───── Source information ─────
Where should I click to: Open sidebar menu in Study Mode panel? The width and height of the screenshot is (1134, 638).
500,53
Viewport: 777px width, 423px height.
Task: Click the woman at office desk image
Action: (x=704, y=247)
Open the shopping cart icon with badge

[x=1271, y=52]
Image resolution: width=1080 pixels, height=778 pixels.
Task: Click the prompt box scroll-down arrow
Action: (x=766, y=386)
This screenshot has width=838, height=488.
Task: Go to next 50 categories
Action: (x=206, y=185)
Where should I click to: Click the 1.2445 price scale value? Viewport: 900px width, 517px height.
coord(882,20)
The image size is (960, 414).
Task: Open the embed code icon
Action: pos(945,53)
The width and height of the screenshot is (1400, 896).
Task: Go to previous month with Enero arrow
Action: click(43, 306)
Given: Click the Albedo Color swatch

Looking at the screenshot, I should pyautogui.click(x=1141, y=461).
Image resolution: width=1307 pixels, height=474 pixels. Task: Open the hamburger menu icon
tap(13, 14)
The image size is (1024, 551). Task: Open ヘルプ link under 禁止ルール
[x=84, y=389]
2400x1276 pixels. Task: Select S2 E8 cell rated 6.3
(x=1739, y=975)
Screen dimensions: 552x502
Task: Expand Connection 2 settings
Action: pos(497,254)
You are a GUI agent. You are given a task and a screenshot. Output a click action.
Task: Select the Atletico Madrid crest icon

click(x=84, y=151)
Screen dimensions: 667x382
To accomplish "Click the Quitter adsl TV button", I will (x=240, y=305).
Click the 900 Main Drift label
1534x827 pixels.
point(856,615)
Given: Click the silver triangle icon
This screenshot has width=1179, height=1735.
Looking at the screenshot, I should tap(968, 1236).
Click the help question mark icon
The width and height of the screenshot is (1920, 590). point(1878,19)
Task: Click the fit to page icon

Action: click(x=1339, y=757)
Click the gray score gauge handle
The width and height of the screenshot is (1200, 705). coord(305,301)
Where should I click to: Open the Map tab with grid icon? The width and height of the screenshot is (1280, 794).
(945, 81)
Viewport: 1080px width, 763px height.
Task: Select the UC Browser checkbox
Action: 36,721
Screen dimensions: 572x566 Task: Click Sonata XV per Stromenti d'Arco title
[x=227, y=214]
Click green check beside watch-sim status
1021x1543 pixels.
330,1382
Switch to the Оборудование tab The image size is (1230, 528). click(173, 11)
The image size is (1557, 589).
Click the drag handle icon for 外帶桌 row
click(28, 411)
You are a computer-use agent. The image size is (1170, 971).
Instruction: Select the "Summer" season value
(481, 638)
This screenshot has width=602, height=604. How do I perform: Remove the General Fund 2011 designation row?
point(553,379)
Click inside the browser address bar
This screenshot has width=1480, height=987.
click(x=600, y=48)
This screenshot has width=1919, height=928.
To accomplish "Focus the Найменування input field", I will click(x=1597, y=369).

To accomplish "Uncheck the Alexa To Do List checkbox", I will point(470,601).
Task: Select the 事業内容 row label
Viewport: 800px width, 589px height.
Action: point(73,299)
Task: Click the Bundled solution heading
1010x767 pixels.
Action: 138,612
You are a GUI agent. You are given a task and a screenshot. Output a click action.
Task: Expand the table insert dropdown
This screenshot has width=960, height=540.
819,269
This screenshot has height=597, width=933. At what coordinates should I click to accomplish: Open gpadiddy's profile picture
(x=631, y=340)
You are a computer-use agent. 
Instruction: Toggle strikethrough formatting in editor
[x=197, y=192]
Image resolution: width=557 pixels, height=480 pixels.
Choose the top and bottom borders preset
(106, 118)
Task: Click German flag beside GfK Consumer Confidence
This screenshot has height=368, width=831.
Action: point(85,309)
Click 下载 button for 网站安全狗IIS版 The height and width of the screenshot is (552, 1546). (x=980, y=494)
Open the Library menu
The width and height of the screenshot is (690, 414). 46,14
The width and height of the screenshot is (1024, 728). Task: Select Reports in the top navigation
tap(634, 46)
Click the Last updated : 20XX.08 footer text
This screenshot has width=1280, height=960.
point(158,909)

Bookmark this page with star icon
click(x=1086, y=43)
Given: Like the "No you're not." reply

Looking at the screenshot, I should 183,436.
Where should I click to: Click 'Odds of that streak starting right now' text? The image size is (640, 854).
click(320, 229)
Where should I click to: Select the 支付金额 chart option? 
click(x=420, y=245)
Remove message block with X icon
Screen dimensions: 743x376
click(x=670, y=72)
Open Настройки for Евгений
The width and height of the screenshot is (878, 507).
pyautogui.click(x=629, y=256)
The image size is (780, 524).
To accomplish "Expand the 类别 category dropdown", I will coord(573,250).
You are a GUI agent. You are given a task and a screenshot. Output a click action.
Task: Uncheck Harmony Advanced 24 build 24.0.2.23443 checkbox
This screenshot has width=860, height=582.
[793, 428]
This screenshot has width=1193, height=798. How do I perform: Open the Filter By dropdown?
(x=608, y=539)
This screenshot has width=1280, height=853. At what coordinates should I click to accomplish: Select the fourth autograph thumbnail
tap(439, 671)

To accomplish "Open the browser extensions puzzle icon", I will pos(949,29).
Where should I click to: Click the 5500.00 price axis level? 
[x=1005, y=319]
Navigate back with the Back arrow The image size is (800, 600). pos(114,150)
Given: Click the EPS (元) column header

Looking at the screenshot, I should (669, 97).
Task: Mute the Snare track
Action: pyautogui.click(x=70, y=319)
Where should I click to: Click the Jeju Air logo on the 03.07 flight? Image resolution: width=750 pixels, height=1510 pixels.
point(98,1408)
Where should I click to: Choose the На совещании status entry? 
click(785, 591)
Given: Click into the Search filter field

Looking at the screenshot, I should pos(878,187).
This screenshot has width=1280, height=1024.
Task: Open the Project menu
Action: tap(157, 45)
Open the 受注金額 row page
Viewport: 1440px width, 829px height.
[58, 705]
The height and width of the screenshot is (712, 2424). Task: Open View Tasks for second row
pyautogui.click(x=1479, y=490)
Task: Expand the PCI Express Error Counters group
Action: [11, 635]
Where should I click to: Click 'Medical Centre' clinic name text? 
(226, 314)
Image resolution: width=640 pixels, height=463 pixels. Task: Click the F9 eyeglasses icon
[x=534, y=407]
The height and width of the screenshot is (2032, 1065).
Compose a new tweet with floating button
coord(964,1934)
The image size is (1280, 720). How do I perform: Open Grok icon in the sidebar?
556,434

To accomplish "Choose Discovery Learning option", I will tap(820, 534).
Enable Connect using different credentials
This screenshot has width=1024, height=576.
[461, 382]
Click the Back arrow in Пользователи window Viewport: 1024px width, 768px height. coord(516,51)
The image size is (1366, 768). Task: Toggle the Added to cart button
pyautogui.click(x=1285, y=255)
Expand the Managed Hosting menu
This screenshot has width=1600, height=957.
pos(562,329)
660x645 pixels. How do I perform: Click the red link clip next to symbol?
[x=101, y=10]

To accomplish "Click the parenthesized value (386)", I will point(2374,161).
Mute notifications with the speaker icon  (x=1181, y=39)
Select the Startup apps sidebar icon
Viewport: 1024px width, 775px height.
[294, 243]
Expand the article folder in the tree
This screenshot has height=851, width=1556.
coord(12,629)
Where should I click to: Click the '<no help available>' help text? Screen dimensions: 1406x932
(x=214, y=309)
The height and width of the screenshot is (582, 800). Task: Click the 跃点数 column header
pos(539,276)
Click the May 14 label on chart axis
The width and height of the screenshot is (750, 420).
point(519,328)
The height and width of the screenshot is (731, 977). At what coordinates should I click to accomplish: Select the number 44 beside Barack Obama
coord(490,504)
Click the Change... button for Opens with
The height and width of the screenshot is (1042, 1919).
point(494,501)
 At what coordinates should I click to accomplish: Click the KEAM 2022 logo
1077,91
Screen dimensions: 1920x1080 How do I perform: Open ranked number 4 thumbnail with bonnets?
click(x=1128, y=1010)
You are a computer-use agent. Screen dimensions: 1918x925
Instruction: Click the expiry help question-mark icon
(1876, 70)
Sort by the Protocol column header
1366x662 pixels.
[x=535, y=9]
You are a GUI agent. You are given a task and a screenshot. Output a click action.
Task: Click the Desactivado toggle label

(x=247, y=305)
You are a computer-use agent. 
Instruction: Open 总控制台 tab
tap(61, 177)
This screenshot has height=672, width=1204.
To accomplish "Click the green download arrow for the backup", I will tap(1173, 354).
─────
| Problem statement |
Your task is to copy each line of the entries that includes the word "Uncheck".

| Problem solution |
To accomplish "Uncheck the Alexa To Do List checkbox", I will point(470,601).
Task: Uncheck Harmony Advanced 24 build 24.0.2.23443 checkbox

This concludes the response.